Whatever the data contains, copy all of it exactly.

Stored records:
——
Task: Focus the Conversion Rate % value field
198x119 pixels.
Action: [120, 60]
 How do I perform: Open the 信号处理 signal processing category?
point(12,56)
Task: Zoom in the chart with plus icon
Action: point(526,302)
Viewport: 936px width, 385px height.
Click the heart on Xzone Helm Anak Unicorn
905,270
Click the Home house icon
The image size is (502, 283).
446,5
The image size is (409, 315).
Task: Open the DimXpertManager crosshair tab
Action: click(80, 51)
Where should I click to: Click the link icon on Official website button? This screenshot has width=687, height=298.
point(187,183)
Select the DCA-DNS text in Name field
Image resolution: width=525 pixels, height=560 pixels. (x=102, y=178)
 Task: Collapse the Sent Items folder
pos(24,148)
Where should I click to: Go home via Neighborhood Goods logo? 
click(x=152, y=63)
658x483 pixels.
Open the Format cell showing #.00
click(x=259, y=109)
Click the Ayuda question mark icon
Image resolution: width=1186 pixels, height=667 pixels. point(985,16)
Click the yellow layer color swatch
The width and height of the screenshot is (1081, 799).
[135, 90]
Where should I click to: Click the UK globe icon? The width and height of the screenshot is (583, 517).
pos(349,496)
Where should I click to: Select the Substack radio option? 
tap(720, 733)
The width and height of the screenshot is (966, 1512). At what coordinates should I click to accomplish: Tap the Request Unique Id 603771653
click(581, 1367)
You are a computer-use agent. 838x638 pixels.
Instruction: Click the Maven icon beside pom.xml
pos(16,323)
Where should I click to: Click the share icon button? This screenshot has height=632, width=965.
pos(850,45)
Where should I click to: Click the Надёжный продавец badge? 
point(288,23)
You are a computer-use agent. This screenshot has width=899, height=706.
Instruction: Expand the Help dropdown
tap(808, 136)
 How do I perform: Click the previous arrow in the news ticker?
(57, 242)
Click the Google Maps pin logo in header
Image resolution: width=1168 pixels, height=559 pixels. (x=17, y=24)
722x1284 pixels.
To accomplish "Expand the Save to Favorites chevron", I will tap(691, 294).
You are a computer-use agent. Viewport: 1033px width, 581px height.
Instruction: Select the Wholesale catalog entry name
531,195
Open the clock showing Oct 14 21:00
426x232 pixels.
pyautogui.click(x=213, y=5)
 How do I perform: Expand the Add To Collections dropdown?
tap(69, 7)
——
Finished task:
Task: Focus the Conversion Rate % value field
198x119 pixels.
Action: [120, 60]
 How do I perform: Open the 信号处理 signal processing category?
point(12,56)
Task: Zoom in the chart with plus icon
Action: point(526,302)
Viewport: 936px width, 385px height.
Click the heart on Xzone Helm Anak Unicorn
905,270
Click the Home house icon
The image size is (502, 283).
446,5
The image size is (409, 315).
Task: Open the DimXpertManager crosshair tab
Action: click(80, 51)
Where should I click to: Click the link icon on Official website button? This screenshot has width=687, height=298.
point(187,183)
Select the DCA-DNS text in Name field
Image resolution: width=525 pixels, height=560 pixels. (x=102, y=178)
 Task: Collapse the Sent Items folder
pos(24,148)
Where should I click to: Go home via Neighborhood Goods logo? 
click(x=152, y=63)
658x483 pixels.
Open the Format cell showing #.00
click(x=259, y=109)
Click the Ayuda question mark icon
Image resolution: width=1186 pixels, height=667 pixels. point(985,16)
Click the yellow layer color swatch
The width and height of the screenshot is (1081, 799).
[135, 90]
Where should I click to: Click the UK globe icon? The width and height of the screenshot is (583, 517).
pos(349,496)
Where should I click to: Select the Substack radio option? 
tap(720, 733)
The width and height of the screenshot is (966, 1512). At what coordinates should I click to accomplish: Tap the Request Unique Id 603771653
click(581, 1367)
You are a computer-use agent. 838x638 pixels.
Instruction: Click the Maven icon beside pom.xml
pos(16,323)
Where should I click to: Click the share icon button? This screenshot has height=632, width=965.
pos(850,45)
Where should I click to: Click the Надёжный продавец badge? 
point(288,23)
You are a computer-use agent. This screenshot has width=899, height=706.
Instruction: Expand the Help dropdown
tap(808, 136)
 How do I perform: Click the previous arrow in the news ticker?
(57, 242)
Click the Google Maps pin logo in header
Image resolution: width=1168 pixels, height=559 pixels. (x=17, y=24)
722x1284 pixels.
To accomplish "Expand the Save to Favorites chevron", I will tap(691, 294).
You are a computer-use agent. Viewport: 1033px width, 581px height.
Instruction: Select the Wholesale catalog entry name
531,195
Open the clock showing Oct 14 21:00
426x232 pixels.
pyautogui.click(x=213, y=5)
 How do I perform: Expand the Add To Collections dropdown?
tap(69, 7)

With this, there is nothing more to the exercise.